Novel with Cocaine is a bildungsroman telling the story of Vadim, a womanizing schoolboy and perhaps one of European literature’s most contemptible protagonists. Vadim is a character no reader will be able to like, no matter how hard they try; reading of his unjustified maternal hatred and his purposeful infecting of a girl during intercourse near the beginning of the novel is sure to fill every reader with disgust. Yet somehow, by some inexplicable force, the reader will persist. Despite the protagonist’s abhorrent nature, Ageyev’s novel is extraordinarily compelling, due chiefly to its philosophic, Dostoyevsky-style narration.
Novel with Cocaine is masterfully written; the protagonist, although detestable, is incredibly real. With sharp self-awareness and sardonic wit, he recounts his experiences leading to his adoption of cocaine addiction: his days at school, his love affair with an older woman, his experiences with prostitutes, and most notably, his relationship with his mother. Vadim’s widowed and poor mother is perhaps one of the most pitiful characters ever written; she is mistreated and neglected by her son throughout, and for no real reason. Vadim acknowledges how sweet and harmless his mother is, but he nonetheless hates her with every inch of his being. At the beginning of the novel, when she visits Vadim at school to pay for his overdue semester fees, he is deeply embarrassed due to her shabby appearance and pretends not to recognize her. In a later chapter, he beats her and steals from her to fund his cocaine habit, after which he takes refuge in his rich friend’s house to waste the days getting high. If anything positive comes out of reading this, it is a sudden obligation the reader feels to express love for his/her mother. Seriously.

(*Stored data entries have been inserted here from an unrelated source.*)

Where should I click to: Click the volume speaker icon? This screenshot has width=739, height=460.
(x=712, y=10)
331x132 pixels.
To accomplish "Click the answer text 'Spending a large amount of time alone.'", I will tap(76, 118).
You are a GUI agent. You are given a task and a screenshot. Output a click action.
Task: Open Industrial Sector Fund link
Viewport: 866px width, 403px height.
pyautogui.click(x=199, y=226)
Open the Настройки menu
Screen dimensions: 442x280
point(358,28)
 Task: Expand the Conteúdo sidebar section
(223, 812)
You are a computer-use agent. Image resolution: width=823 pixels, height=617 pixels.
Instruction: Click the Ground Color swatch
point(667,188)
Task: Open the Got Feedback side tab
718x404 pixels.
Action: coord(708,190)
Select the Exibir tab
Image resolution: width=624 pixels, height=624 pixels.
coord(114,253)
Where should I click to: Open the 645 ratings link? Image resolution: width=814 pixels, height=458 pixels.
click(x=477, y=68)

Although in the title, cocaine does not appear until the last third of the novel, when Vadim is introduced to the substance by some older friends at a party. The habit that he develops leads to the most fascinating aspect of the book: its philosophic and psychologic reflections.
By ingesting copious amounts of cocaine, Vadim comes to understand his addiction, an entity that stems from the sole motivating force of humanity: “The reason behind human activity, as diverse as that activity may be, is always one: man’s need to bring about events in the external world which, when reflected in his consciousness, will make him feel happiness”. By taking cocaine, Vadim is able to escape his reality of poverty and fatherlessness and create memories in which he feels happy, however forged that happiness may be. The drug completely eliminates any need for action in the external world to bring about authentic contentment – and as perverse as this logic may seem, Ageyev makes it sound flawless.

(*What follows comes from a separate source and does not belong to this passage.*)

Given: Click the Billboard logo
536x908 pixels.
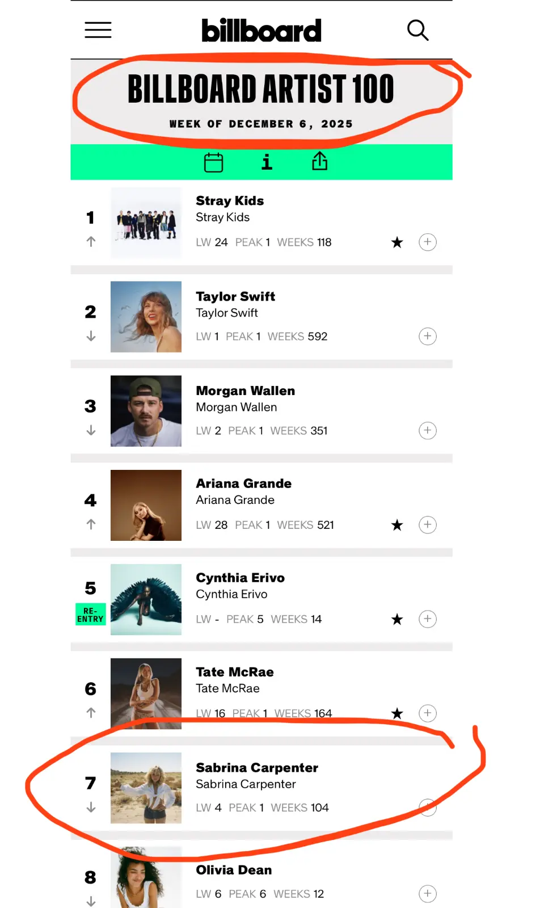Looking at the screenshot, I should [x=261, y=31].
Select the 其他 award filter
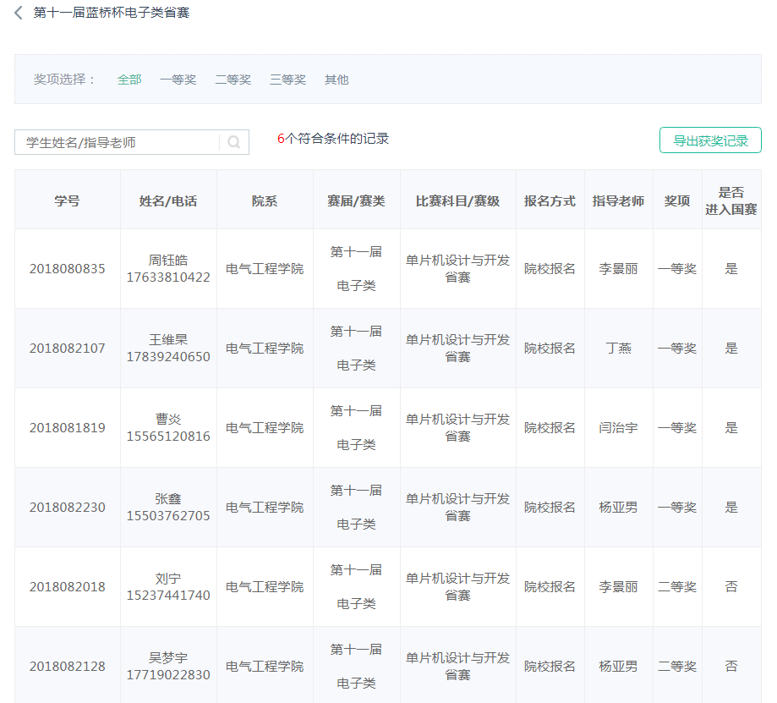 coord(337,80)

While it is difficult to determine how much of Ageyev’s novel was autobiographical, his description of addiction is frighteningly convincing. The lengths the author goes to describe one’s first time with a narcotic substance, the horror of coming down from a trip, and the surreptitious anguish that gives rise to addiction, make one sure Ageyev dealt with that terrible plague of substance dependence himself.
Novel with Cocaine is not for the faint of heart; it is profoundly bleak, chaotic, and harrowing, yet at the same time mesmerizing. In a devilishly artful fashion, Ageyev brings the tragedy of addiction, as well as the internal and external realities of the addict, to focus.